Task:
Update the lines of the listing from the line with "Dynamique (222, 1870)" through the end of the listing, replacing "Support technique" with "Assistance technique" and changing nothing else.

------------------------------------------------

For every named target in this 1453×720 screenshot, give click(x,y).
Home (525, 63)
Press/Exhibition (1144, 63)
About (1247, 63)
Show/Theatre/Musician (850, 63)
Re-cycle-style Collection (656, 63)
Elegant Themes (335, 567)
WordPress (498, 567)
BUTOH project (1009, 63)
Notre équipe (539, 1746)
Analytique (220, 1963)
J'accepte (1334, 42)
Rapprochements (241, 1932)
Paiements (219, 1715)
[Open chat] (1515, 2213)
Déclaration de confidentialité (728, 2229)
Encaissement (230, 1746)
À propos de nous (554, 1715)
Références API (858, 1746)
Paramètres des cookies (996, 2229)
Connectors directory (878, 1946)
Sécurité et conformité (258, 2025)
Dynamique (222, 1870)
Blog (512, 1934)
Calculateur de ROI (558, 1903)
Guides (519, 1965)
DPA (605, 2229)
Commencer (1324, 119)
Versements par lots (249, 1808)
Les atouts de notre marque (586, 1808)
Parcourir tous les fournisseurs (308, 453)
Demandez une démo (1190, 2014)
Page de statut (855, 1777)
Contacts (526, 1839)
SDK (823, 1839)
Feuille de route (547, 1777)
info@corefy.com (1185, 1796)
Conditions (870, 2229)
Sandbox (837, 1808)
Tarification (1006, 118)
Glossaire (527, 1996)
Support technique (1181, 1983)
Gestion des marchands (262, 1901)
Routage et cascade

------------------------------------------------

Expected answer:
Dynamique (222, 1870)
Blog (512, 1934)
Calculateur de ROI (558, 1903)
Guides (519, 1965)
DPA (605, 2229)
Commencer (1324, 119)
Versements par lots (249, 1808)
Les atouts de notre marque (586, 1808)
Parcourir tous les fournisseurs (308, 453)
Demandez une démo (1190, 2014)
Page de statut (855, 1777)
Contacts (526, 1839)
SDK (823, 1839)
Feuille de route (547, 1777)
info@corefy.com (1185, 1796)
Conditions (870, 2229)
Sandbox (837, 1808)
Tarification (1006, 118)
Glossaire (527, 1996)
Assistance technique (1181, 1983)
Gestion des marchands (262, 1901)
Routage et cascade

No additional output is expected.